« La question qui prédomine lors de la réunion des ministres des Affaires étrangères de l’OTAN est, bien évidemment la crise en Ukraine et les relations entre l’OTAN et la Russie. Notre politique est, et doit toujours être, axée sur des principes, sur le droit international, sur le respect de l’intégrité territoriale et des frontières existantes.
Par conséquent, nous transmettons d’une part un message très clair à cet égard. Un message de solidarité de la part des membres de l’Alliance, un message de soutien aux Etats associés à l’Alliance.

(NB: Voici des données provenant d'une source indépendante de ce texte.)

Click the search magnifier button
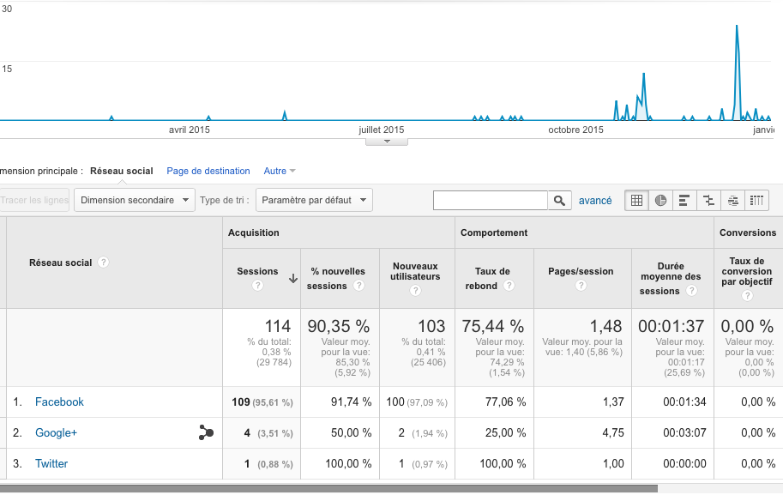(x=559, y=201)
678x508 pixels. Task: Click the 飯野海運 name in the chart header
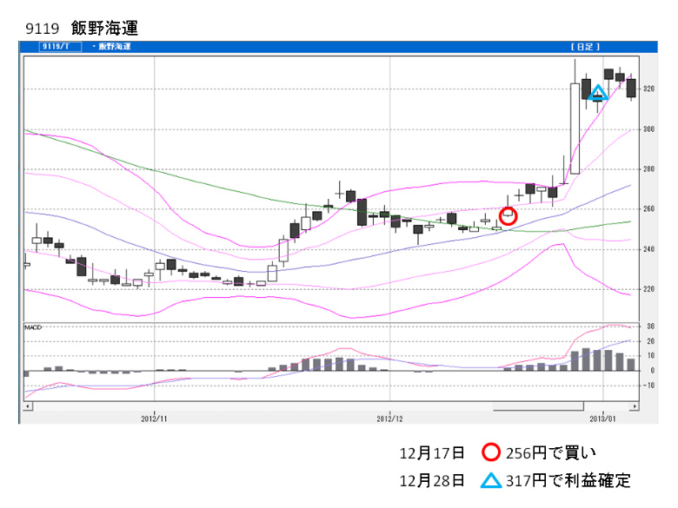[113, 46]
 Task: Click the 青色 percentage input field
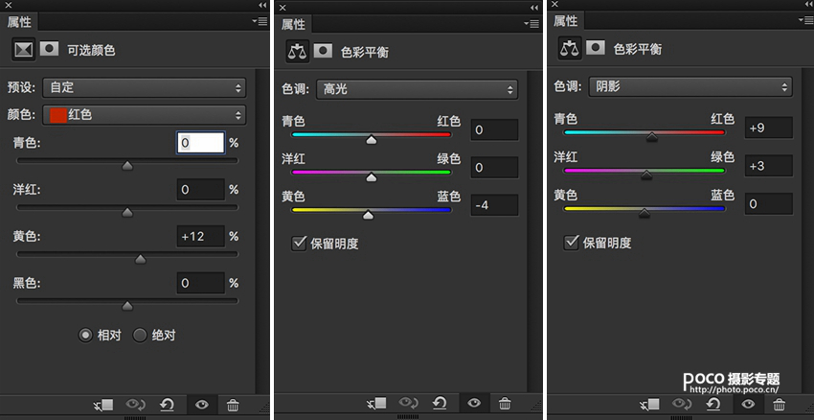(200, 143)
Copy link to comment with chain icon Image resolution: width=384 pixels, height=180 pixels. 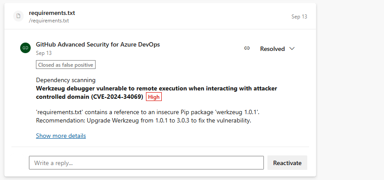pos(247,48)
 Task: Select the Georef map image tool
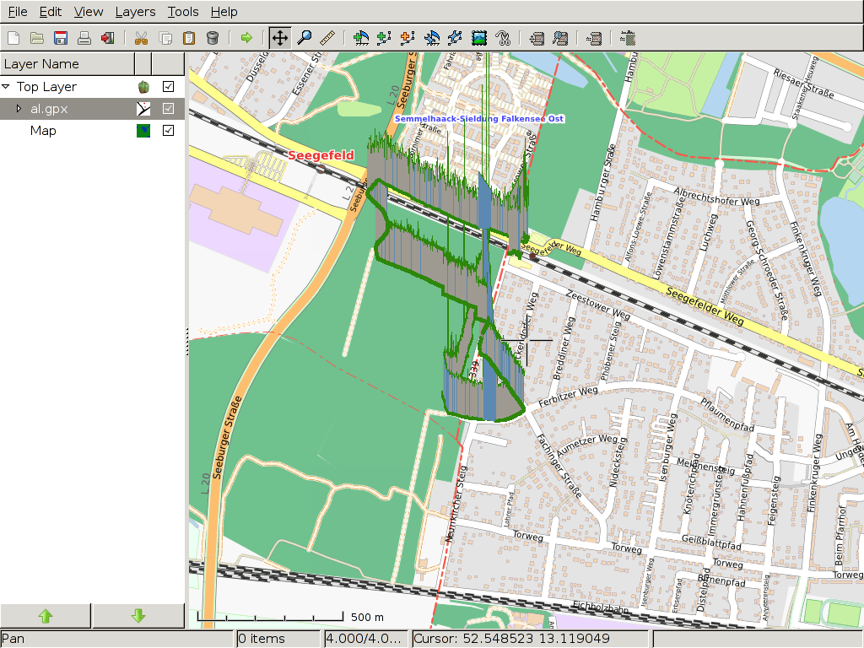[479, 37]
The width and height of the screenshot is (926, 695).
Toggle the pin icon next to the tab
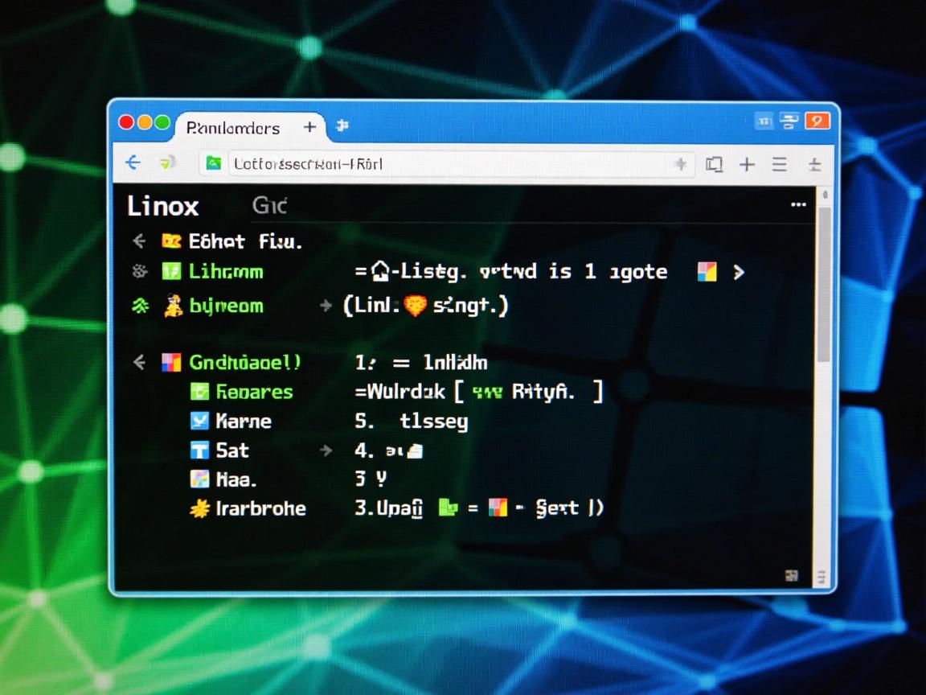tap(342, 127)
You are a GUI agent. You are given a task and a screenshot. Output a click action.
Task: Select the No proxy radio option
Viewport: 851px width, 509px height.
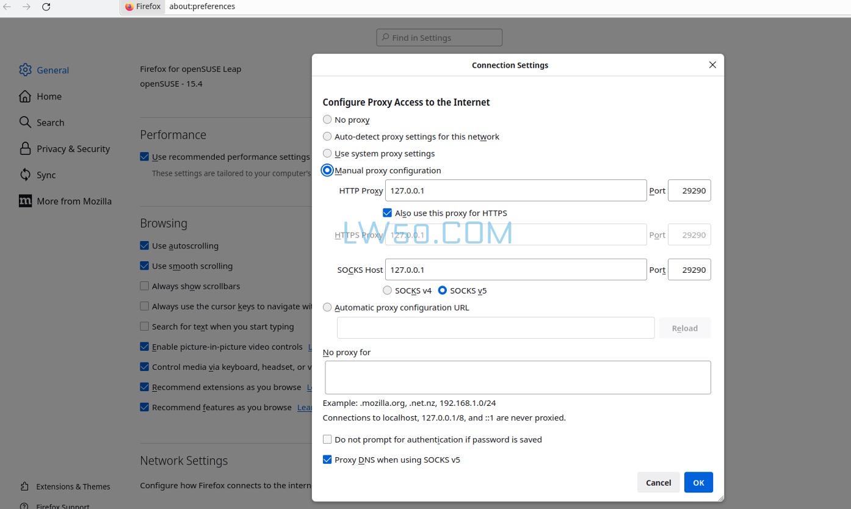pos(327,120)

Mais, d’autre part, nous devons garder ouvertes les voies de communication, à travers le dialogue politique et diplomatique, avec la Russie, car nous devons éviter de reconstituer les conditions d’une guerre froide. Les tensions doivent être apaisées. Nous devons donc faire preuve de volonté en faveur de la désescalade de la crise en vue de parvenir à une solution et à une situation mutuellement acceptables pour l’Ukraine mais aussi, dirais-je, pour la sécurité sur le continent européen.

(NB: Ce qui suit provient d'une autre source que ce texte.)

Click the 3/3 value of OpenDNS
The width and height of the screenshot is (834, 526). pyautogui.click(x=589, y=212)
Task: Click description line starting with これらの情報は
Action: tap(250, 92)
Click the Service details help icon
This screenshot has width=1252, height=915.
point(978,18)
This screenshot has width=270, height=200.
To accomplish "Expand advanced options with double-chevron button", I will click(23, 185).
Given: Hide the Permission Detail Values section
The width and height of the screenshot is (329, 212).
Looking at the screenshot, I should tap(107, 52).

Notre position, la position grecque, est toujours une position responsable, une position mûre et modérée. Nous participons au courant dominant de l’Union européenne et de l’OTAN, mais, bien évidemment, nous avons la capacité à percevoir les leçons de l’histoire et à procéder en fonction des dogmes fondamentaux, le premier étant le droit international, le respect de la légalité internationale. Car cela est pour nous, pour nos intérêts nationaux, le principal instrument, le principal argument.